Could every line below be written out exactly as it appears?

### Items from a data source
^^^^^^^^
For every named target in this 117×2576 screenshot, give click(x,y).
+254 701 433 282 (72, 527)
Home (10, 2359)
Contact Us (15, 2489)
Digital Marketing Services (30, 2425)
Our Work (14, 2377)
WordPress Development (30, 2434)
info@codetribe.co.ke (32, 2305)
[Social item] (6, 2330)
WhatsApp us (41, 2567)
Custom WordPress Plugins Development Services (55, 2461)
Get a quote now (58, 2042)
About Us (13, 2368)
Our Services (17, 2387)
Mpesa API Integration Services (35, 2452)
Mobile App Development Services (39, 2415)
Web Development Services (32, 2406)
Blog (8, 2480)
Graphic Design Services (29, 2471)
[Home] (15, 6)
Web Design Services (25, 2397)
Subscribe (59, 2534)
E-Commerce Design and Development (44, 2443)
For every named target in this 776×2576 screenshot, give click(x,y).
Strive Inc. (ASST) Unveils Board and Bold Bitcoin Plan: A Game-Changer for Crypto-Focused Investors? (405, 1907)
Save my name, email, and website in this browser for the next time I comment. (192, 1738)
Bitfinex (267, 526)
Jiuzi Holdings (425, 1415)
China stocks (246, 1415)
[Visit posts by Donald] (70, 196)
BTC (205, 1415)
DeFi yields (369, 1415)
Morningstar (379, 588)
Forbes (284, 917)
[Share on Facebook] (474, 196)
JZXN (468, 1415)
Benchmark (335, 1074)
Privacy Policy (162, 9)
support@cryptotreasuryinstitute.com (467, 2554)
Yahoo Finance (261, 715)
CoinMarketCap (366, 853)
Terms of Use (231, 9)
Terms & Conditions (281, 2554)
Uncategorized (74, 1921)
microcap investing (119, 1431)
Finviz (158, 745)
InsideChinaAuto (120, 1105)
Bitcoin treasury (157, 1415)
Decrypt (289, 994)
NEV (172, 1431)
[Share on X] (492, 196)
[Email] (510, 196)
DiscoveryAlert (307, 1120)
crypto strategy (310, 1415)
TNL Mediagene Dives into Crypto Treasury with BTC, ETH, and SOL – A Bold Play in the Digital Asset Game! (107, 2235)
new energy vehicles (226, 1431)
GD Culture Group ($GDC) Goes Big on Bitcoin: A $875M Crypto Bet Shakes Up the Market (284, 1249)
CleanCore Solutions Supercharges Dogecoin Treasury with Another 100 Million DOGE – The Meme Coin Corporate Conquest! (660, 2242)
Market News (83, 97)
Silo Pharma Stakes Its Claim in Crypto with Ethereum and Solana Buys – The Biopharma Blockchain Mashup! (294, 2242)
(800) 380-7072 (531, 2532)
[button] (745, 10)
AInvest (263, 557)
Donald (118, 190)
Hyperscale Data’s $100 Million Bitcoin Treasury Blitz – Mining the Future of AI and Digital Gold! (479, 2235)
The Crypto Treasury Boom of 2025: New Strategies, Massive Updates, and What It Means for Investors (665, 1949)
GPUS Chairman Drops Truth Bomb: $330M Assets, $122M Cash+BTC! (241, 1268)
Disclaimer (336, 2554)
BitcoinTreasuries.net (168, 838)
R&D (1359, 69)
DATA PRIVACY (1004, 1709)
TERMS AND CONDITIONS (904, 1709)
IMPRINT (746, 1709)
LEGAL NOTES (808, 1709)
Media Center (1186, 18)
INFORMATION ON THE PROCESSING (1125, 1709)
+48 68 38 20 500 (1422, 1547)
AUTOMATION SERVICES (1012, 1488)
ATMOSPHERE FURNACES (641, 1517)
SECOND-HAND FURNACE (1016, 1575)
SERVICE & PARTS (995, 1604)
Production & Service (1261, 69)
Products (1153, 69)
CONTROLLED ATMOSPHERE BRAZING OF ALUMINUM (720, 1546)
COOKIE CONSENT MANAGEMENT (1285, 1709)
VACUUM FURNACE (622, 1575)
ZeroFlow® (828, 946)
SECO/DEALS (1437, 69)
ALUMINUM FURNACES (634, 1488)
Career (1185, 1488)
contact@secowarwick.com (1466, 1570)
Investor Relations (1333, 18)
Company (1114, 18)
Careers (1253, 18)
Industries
^^^^^^^^
### Response below
For every named target in this 117×2576 screenshot, give click(x,y).
+254 701 433 282 (72, 527)
Home (10, 2359)
Contact Us (15, 2489)
Digital Marketing Services (30, 2425)
Our Work (14, 2377)
WordPress Development (30, 2434)
info@codetribe.co.ke (32, 2305)
[Social item] (6, 2330)
WhatsApp us (41, 2567)
Custom WordPress Plugins Development Services (55, 2461)
Get a quote now (58, 2042)
About Us (13, 2368)
Our Services (17, 2387)
Mpesa API Integration Services (35, 2452)
Mobile App Development Services (39, 2415)
Web Development Services (32, 2406)
Blog (8, 2480)
Graphic Design Services (29, 2471)
[Home] (15, 6)
Web Design Services (25, 2397)
Subscribe (59, 2534)
E-Commerce Design and Development (44, 2443)
For every named target in this 776×2576 screenshot, give click(x,y).
Strive Inc. (ASST) Unveils Board and Bold Bitcoin Plan: A Game-Changer for Crypto-Focused Investors? (405, 1907)
Save my name, email, and website in this browser for the next time I comment. (192, 1738)
Bitfinex (267, 526)
Jiuzi Holdings (425, 1415)
China stocks (246, 1415)
[Visit posts by Donald] (70, 196)
BTC (205, 1415)
DeFi yields (369, 1415)
Morningstar (379, 588)
Forbes (284, 917)
[Share on Facebook] (474, 196)
JZXN (468, 1415)
Benchmark (335, 1074)
Privacy Policy (162, 9)
support@cryptotreasuryinstitute.com (467, 2554)
Yahoo Finance (261, 715)
CoinMarketCap (366, 853)
Terms of Use (231, 9)
Terms & Conditions (281, 2554)
Uncategorized (74, 1921)
microcap investing (119, 1431)
Finviz (158, 745)
InsideChinaAuto (120, 1105)
Bitcoin treasury (157, 1415)
Decrypt (289, 994)
NEV (172, 1431)
[Share on X] (492, 196)
[Email] (510, 196)
DiscoveryAlert (307, 1120)
crypto strategy (310, 1415)
TNL Mediagene Dives into Crypto Treasury with BTC, ETH, and SOL – A Bold Play in the Digital Asset Game! (107, 2235)
new energy vehicles (226, 1431)
GD Culture Group ($GDC) Goes Big on Bitcoin: A $875M Crypto Bet Shakes Up the Market (284, 1249)
CleanCore Solutions Supercharges Dogecoin Treasury with Another 100 Million DOGE – The Meme Coin Corporate Conquest! (660, 2242)
Market News (83, 97)
Silo Pharma Stakes Its Claim in Crypto with Ethereum and Solana Buys – The Biopharma Blockchain Mashup! (294, 2242)
(800) 380-7072 (531, 2532)
[button] (745, 10)
AInvest (263, 557)
Donald (118, 190)
Hyperscale Data’s $100 Million Bitcoin Treasury Blitz – Mining the Future of AI and Digital Gold! (479, 2235)
The Crypto Treasury Boom of 2025: New Strategies, Massive Updates, and What It Means for Investors (665, 1949)
GPUS Chairman Drops Truth Bomb: $330M Assets, $122M Cash+BTC! (241, 1268)
Disclaimer (336, 2554)
BitcoinTreasuries.net (168, 838)
R&D (1359, 69)
DATA PRIVACY (1004, 1709)
TERMS AND CONDITIONS (904, 1709)
IMPRINT (746, 1709)
LEGAL NOTES (808, 1709)
Media Center (1186, 18)
INFORMATION ON THE PROCESSING (1125, 1709)
+48 68 38 20 500 (1422, 1547)
AUTOMATION SERVICES (1012, 1488)
ATMOSPHERE FURNACES (641, 1517)
SECOND-HAND FURNACE (1016, 1575)
SERVICE & PARTS (995, 1604)
Production & Service (1261, 69)
Products (1153, 69)
CONTROLLED ATMOSPHERE BRAZING OF ALUMINUM (720, 1546)
COOKIE CONSENT MANAGEMENT (1285, 1709)
VACUUM FURNACE (622, 1575)
ZeroFlow® (828, 946)
SECO/DEALS (1437, 69)
ALUMINUM FURNACES (634, 1488)
Career (1185, 1488)
contact@secowarwick.com (1466, 1570)
Investor Relations (1333, 18)
Company (1114, 18)
Careers (1253, 18)
Industries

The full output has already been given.